BEGIN Data shown
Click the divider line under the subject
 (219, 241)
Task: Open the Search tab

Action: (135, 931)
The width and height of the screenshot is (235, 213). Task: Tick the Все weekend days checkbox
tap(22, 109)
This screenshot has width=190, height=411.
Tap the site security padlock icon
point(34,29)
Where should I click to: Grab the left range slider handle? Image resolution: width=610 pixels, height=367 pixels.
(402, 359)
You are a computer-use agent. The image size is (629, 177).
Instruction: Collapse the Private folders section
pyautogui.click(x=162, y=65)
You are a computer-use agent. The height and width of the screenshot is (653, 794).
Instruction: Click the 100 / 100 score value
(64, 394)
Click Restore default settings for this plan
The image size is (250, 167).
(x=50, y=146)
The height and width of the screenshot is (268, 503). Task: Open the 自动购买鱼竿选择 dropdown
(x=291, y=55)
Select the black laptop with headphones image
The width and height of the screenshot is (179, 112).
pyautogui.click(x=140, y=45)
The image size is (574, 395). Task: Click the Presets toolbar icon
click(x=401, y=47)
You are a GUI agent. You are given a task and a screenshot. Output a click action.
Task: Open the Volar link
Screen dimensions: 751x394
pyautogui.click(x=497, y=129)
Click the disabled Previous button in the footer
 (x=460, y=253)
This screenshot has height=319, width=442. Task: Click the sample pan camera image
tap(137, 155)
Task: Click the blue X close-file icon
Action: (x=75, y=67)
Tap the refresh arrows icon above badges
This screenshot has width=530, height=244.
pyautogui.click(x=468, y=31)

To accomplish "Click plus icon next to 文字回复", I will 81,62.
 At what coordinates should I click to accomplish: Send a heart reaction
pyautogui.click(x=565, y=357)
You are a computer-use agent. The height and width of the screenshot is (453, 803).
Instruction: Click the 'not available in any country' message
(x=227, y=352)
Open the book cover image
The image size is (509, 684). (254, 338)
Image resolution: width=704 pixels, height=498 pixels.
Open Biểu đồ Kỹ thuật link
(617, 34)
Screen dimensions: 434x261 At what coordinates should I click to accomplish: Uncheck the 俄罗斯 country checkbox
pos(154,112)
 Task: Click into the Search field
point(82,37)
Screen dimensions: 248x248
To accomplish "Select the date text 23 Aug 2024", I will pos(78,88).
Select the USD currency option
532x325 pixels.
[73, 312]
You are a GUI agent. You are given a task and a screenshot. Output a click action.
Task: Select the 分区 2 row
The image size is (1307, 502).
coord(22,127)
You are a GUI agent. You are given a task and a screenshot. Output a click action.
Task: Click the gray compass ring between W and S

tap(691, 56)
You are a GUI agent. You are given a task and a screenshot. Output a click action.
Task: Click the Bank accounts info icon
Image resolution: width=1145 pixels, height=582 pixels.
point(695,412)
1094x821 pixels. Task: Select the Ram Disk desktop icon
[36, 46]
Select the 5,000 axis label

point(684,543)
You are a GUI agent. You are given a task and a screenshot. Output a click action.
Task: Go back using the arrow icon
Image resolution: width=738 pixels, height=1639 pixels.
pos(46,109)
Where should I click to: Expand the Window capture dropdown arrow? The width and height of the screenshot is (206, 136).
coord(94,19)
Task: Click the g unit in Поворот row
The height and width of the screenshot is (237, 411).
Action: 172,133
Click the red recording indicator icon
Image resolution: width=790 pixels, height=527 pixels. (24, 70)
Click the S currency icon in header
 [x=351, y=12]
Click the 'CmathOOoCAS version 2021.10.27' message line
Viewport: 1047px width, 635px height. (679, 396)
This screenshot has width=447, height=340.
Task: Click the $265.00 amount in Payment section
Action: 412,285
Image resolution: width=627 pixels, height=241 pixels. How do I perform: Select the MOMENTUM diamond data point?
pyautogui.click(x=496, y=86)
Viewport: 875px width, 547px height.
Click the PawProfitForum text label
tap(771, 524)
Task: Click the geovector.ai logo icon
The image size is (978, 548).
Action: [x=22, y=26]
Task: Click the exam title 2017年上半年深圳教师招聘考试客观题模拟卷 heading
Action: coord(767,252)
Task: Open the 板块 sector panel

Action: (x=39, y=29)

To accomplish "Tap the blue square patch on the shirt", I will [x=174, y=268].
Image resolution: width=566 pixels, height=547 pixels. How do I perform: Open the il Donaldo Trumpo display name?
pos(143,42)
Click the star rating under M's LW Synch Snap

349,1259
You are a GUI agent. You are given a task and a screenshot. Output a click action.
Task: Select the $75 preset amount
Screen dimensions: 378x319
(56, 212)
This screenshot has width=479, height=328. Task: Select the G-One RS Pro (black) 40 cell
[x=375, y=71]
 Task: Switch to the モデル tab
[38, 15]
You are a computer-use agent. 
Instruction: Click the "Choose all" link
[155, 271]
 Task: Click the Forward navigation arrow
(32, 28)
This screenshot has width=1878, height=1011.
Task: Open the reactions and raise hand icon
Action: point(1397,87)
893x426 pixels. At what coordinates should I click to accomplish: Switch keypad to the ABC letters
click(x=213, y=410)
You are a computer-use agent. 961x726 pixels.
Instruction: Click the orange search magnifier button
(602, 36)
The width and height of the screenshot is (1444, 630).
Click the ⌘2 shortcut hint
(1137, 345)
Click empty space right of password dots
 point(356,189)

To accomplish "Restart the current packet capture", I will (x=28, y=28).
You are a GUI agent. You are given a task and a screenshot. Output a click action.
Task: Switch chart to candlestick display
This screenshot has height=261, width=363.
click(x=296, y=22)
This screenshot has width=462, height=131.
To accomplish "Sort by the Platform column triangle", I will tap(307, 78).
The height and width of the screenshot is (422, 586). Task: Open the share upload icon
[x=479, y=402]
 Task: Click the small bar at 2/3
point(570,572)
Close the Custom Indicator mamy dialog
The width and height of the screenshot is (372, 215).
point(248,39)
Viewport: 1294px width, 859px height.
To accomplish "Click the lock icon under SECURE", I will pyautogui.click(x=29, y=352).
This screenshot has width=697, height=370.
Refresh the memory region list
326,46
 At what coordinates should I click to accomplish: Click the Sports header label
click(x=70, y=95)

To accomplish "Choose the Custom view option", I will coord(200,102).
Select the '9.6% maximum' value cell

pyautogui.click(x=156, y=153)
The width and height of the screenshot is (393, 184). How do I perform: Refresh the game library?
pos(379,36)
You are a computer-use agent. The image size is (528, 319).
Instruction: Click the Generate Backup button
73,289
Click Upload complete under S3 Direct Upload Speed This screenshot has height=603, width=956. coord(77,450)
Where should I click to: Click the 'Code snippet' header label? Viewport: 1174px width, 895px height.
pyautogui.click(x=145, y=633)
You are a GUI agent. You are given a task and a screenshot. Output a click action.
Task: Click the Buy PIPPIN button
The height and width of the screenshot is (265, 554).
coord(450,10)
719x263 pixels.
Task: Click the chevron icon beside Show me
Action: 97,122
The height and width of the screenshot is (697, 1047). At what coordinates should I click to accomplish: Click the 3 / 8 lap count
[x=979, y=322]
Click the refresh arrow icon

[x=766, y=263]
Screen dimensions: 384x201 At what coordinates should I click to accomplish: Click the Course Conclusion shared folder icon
END Data shown
From the records above, retype only the lines starting at the line that contains "Task: Select the 分区 2 row" and ending at the line that contains "Task: Click the Bank accounts info icon", both included.

Task: Select the 分区 2 row
The image size is (1307, 502).
coord(22,127)
You are a GUI agent. You are given a task and a screenshot. Output a click action.
Task: Click the gray compass ring between W and S

tap(691, 56)
You are a GUI agent. You are given a task and a screenshot. Output a click action.
Task: Click the Bank accounts info icon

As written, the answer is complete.